**Written problem:** Reproduce all of the rows below, substituting "izbornik" for every occurrence of "podizbornik" and leaving everything else unchanged. Omit the pictures from your answer.

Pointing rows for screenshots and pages

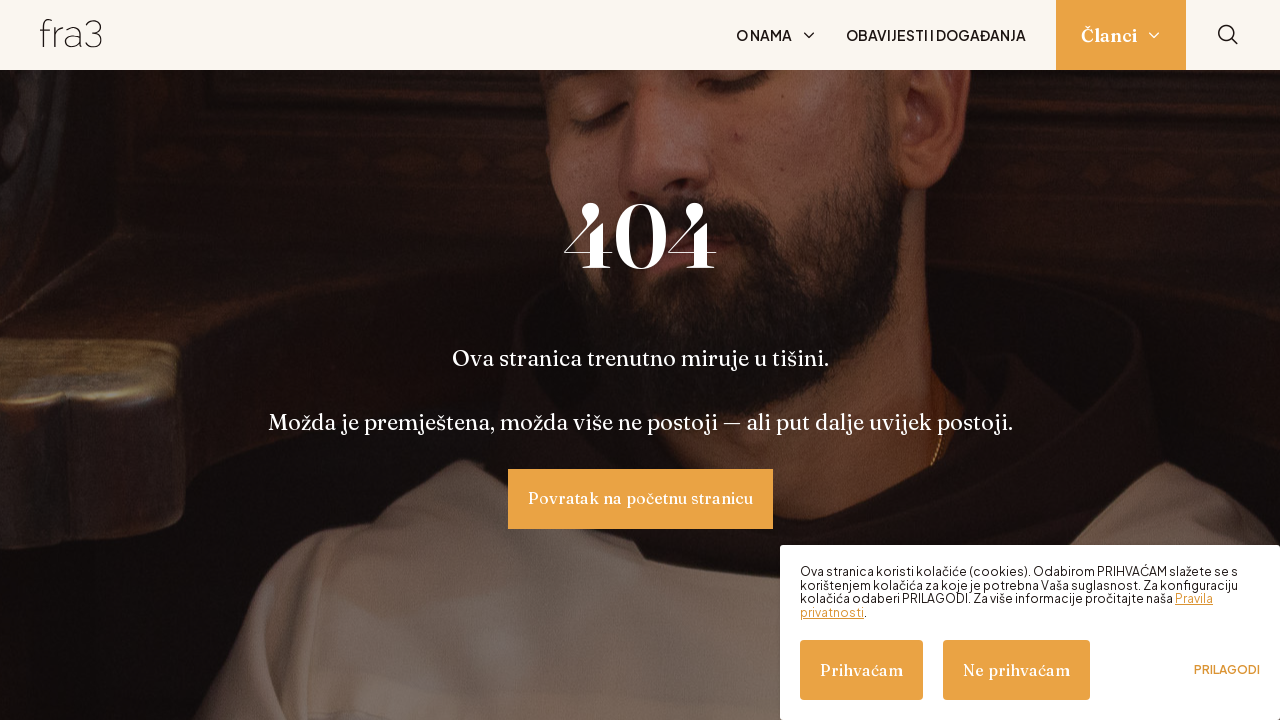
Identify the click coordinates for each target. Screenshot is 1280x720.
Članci (1109, 35)
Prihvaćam (861, 670)
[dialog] (1030, 632)
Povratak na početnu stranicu (640, 498)
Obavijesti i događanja (936, 35)
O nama (764, 35)
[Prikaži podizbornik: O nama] (809, 35)
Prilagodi (1227, 670)
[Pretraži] (1228, 35)
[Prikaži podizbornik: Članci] (1154, 35)
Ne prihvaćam (1016, 670)
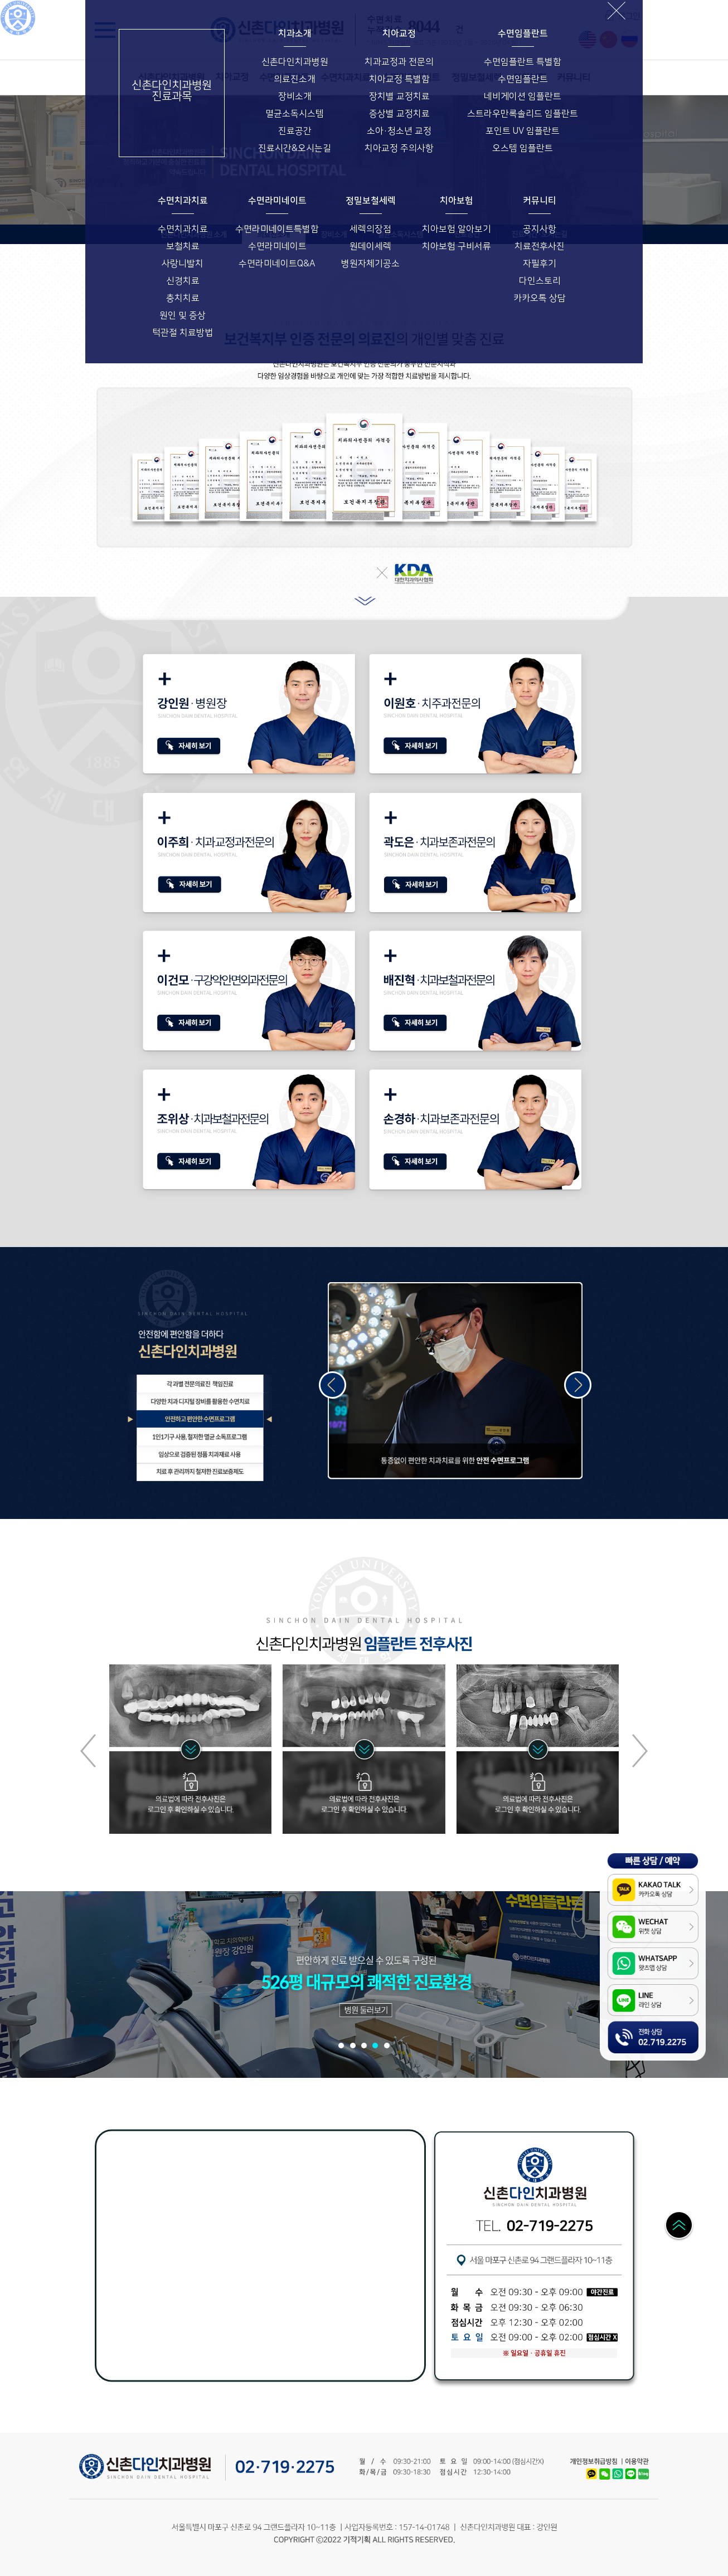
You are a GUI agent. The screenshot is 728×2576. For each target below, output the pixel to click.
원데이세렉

**Exercise output:**
Identify the click coordinates for each target. Screenshot is 1280x720.
Članci (1109, 35)
Prihvaćam (861, 670)
[dialog] (1030, 632)
Povratak na početnu stranicu (640, 498)
Obavijesti i događanja (936, 35)
O nama (764, 35)
[Prikaži izbornik: O nama] (809, 35)
Prilagodi (1227, 670)
[Pretraži] (1228, 35)
[Prikaži izbornik: Članci] (1154, 35)
Ne prihvaćam (1016, 670)
You are a GUI agent. The screenshot is 728×2576. For each target below, output the pixel to click.
원데이세렉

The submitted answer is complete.